Would you copy each line of the records that includes the word "height"?
RECORDS PROVIDED below:
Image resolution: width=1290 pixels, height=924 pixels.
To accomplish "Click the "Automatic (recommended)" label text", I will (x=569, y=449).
End of RECORDS PROVIDED.
RECORDS PROVIDED below:
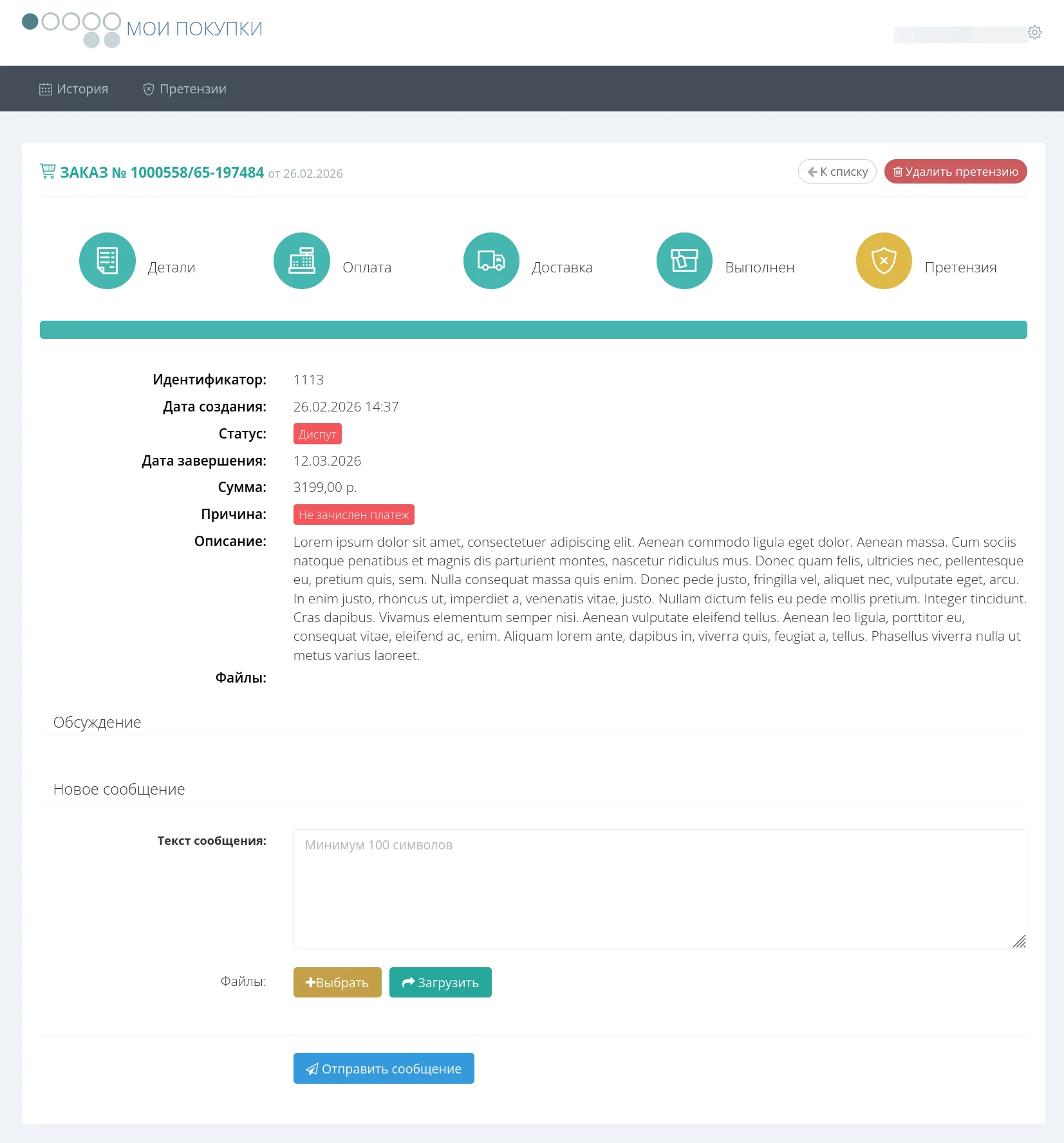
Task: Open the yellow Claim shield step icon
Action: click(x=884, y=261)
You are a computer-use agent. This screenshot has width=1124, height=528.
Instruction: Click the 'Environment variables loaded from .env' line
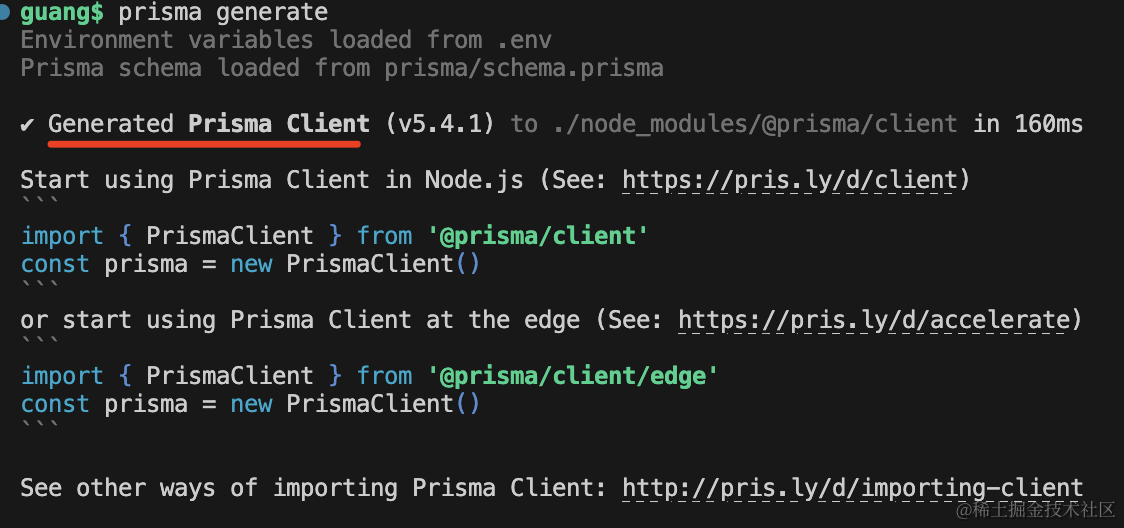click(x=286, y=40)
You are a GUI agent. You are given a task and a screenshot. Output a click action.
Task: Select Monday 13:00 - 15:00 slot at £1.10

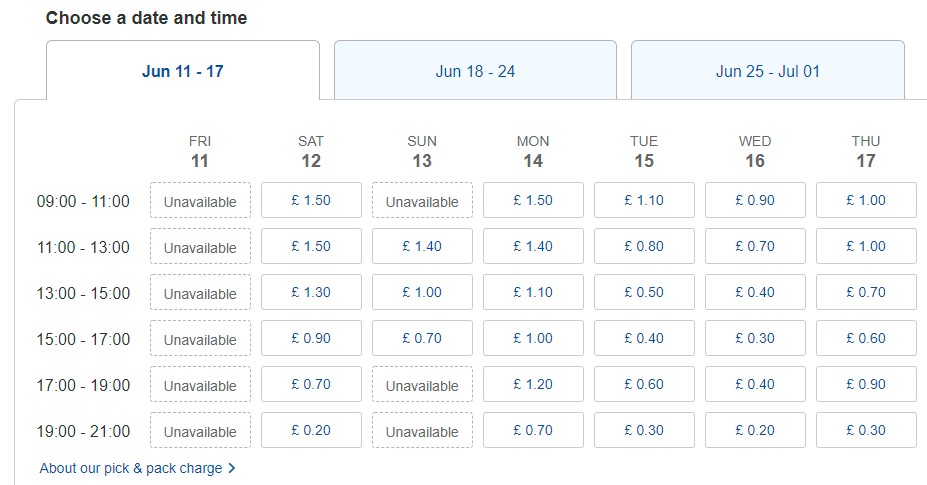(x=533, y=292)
End of RECORDS PROVIDED.
**TASK RESULT:**
Image resolution: width=1290 pixels, height=924 pixels.
You are a computer-use agent. This screenshot has width=1124, height=528.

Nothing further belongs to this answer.